Toney Douglas was in Sacramento the day Tyreke Evans turned heads with his size and length, with his ballhandling and bruising strength, and mostly, with his slashing, scintillating drives to the basket.
Steph Curry. Jonny Flynn. Patty Mills. Nick Calathes. They were here, too, participating in the high-profile, high-octane workout that left the Kings' front-office folks salivating and preparing to select Evans with the No. 4 pick in the 2009 NBA draft.
A man among boys, an excited Paul Westphal described the audition.
Fast-forward a few years, to the waning weeks of Evans' fourth season, and what do you have? An unfinished portrait for sure. He is leaner and wiser. His shooting percentages continue to rise. He moves more instinctively without the ball. His death-by-dribbling sequences also diminished after Keith Smart made Isaiah Thomas the starting point guard and to his credit when Evans accepted the change and moved on with his career.
But Evans is not a point guard, was never a point guard, never should have been thrust into the role of a point guard. He sees the basket and he thinks "score." His coaches wish he would see his teammates more often and think "pass."
While Evans' development at shooting guard has offered some clarity, the search for that elusive point guard continues. And in today's NBA, it's impossible to ignore the obvious. That 2009 draft spit out quality playmakers like widgets on an assembly line.
Ricky Rubio is in Sacramento tonight with the Minnesota Timberwolves, but since the Spanish sensation made the T-wolves wait two years for his services, the Kings get a pass on that one. But then there are all the others: Jrue Holiday is an All-Star. Brandon Jennings is starting to win. Darren Collison, Jeff Teague and Eric Maynor can play. Ty Lawson is the MVP on a Denver Nuggets team that runs and rebounds and dunks and leaves opponents gasping in thin air.
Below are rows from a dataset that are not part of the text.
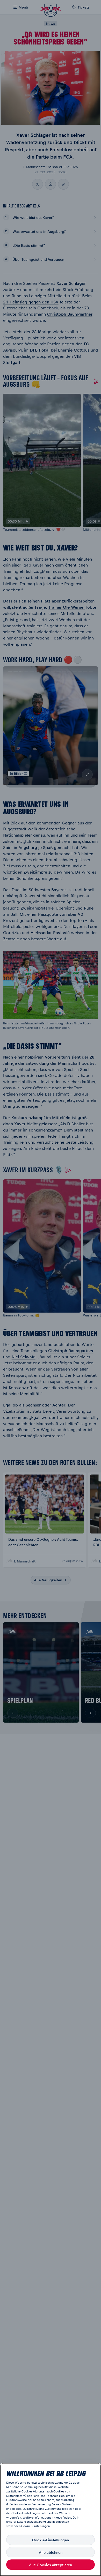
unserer (11, 2521)
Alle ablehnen (50, 2552)
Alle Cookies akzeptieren (50, 2564)
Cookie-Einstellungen (50, 2539)
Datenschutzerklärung (31, 2521)
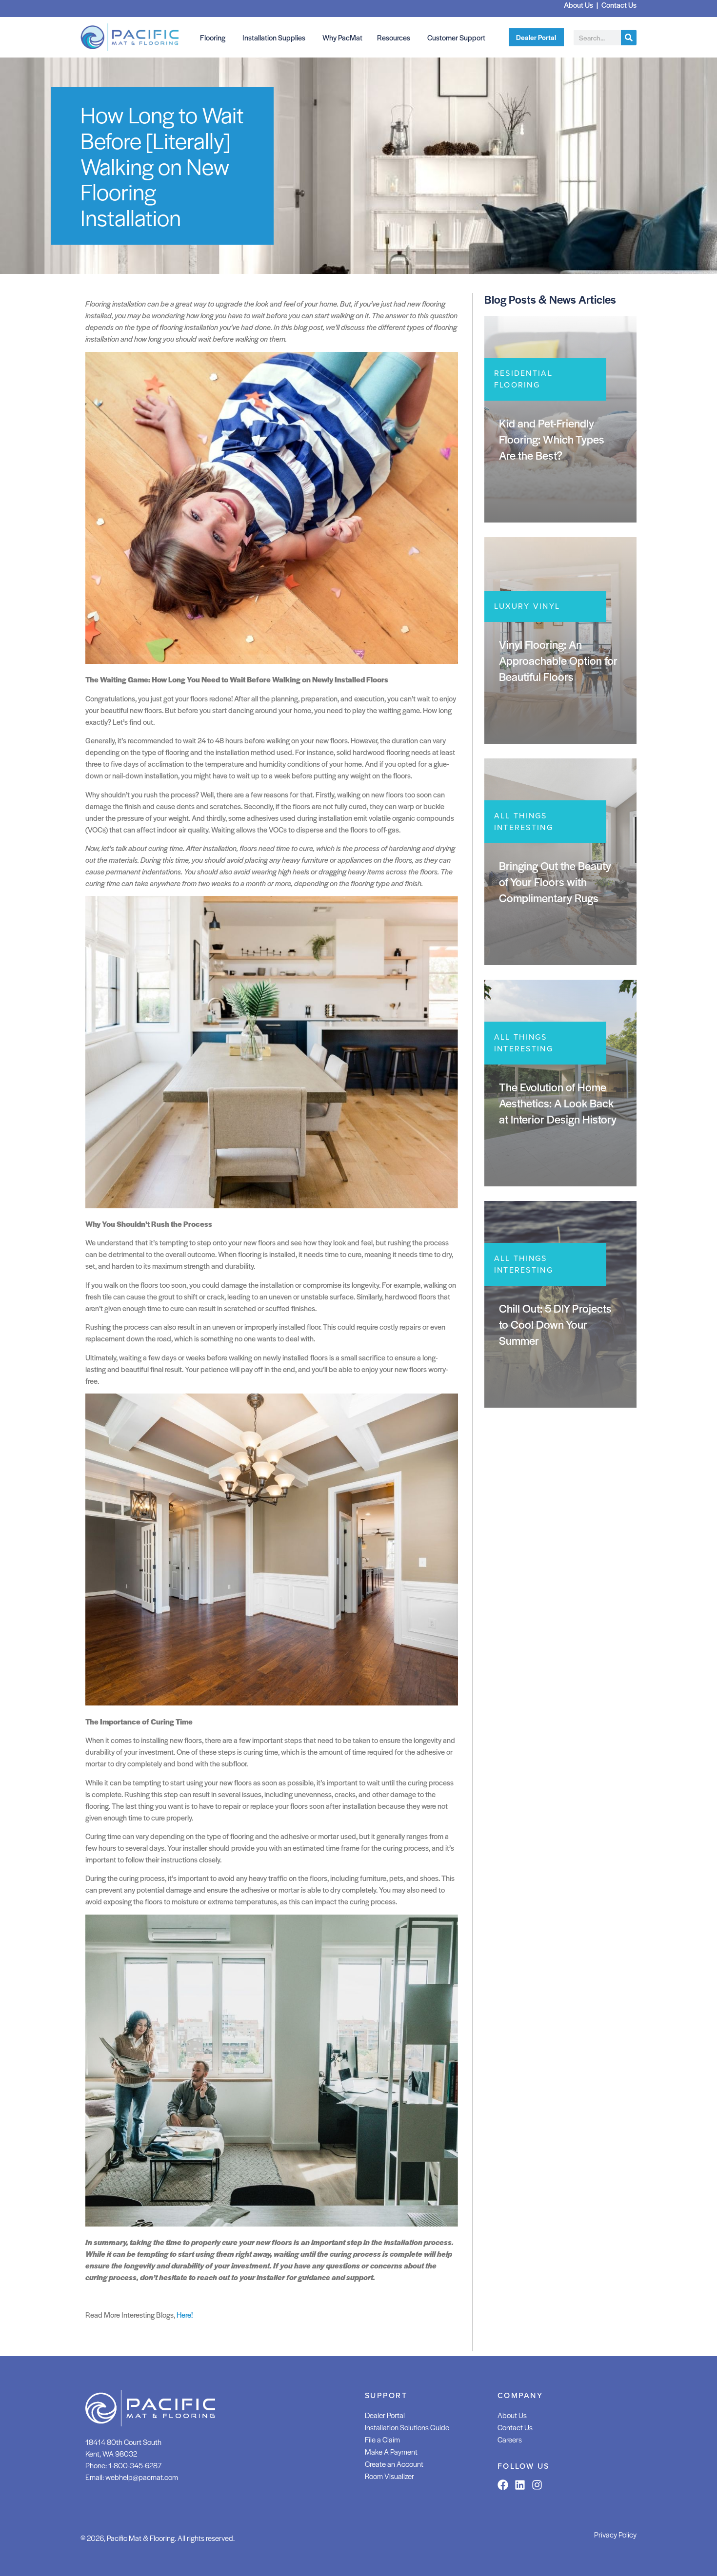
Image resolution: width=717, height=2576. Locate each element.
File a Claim (382, 2439)
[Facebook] (503, 2484)
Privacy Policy (615, 2534)
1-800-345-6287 (134, 2465)
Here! (185, 2314)
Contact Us (515, 2427)
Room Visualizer (389, 2476)
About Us (512, 2415)
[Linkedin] (520, 2484)
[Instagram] (537, 2484)
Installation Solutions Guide (407, 2427)
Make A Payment (391, 2451)
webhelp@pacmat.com (141, 2477)
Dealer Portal (385, 2415)
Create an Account (394, 2464)
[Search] (629, 37)
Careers (510, 2439)
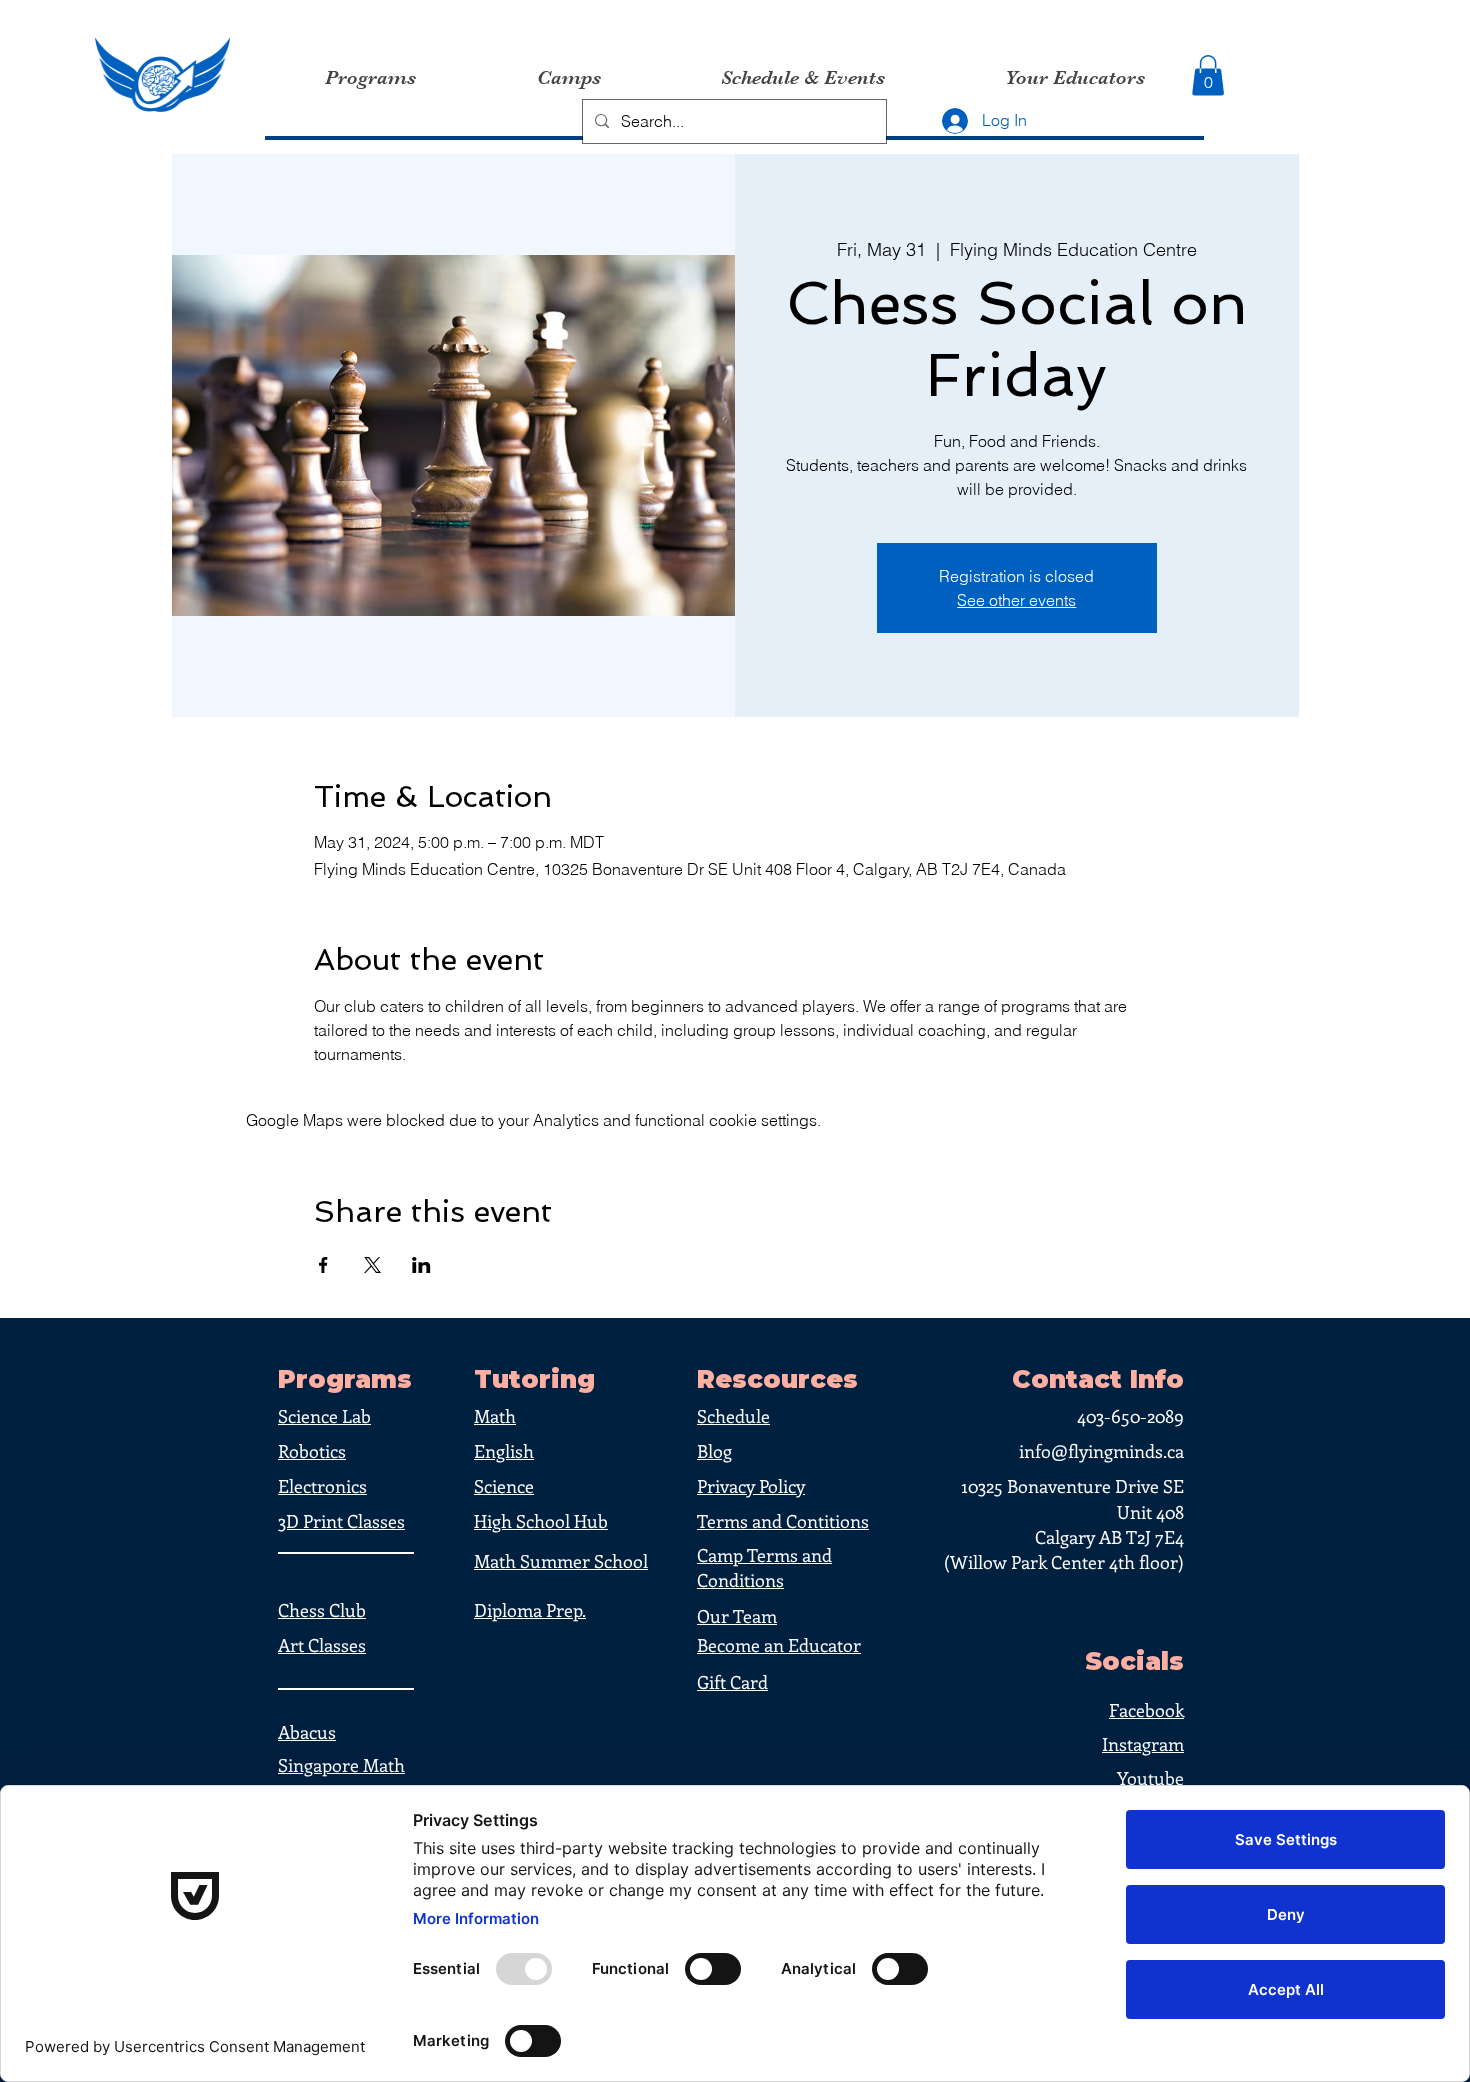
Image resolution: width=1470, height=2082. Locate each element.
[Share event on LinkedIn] (421, 1265)
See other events (1016, 600)
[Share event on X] (372, 1265)
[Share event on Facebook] (323, 1265)
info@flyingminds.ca (1101, 1451)
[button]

And now here comes Toney Douglas. Mercifully, here comes Toney Douglas. Douglas, Patrick Patterson and Cole Aldrich have made Kings fans forget about rookie Thomas Robinson, Francisco Garcia and Tyler Honeycutt, and applaud the trade that was depicted in the national media as a panic move and a money grab.
While it's too early to fully assess the Feb. 20 trade one move can lead to better moves the newcomers have brought energy and intensity, and, particularly in the case of Douglas, reintroduced the concept of harassing, extended defenses. It's been how long now since Bobby Jackson made a nuisance of himself?
"Players hate being pressured, being picked up early," Smart said. "It tires them out. Control the ball from the point of attack."
Douglas says his passion for defense was a revelation. He played "no defense" as a prep star in Jonesboro, Ga., played very little defense during his freshman season at Auburn, and became interested in containing opponents only after transferring to Florida State and matching up against North Carolina's Lawson, among others.
"I didn't want to get embarrassed in the ACC," Douglas said, "and after a while, I wanted to be known as a dynamic defender. Now, if I'm not pressuring the ball, I hate it. I can't just sit back and let a guy shoot and dribble."
In the Kings' wildly entertaining victory Tuesday over the Clippers, the 6-foot-2, 185-pound Douglas was a royal pain. He frustrated Chris Paul throughout using his long arms and quick hands to deflect balls, his strong legs and low center of gravity to impede the All-Star's movement.
His barrage of three-pointers and his team-high seven assists were bonuses; most NBA scouts retain reservations about Douglas' decisions and playmaking. Nonetheless, Smart has a need to fill, Douglas senses an opportunity, and on and on it goes.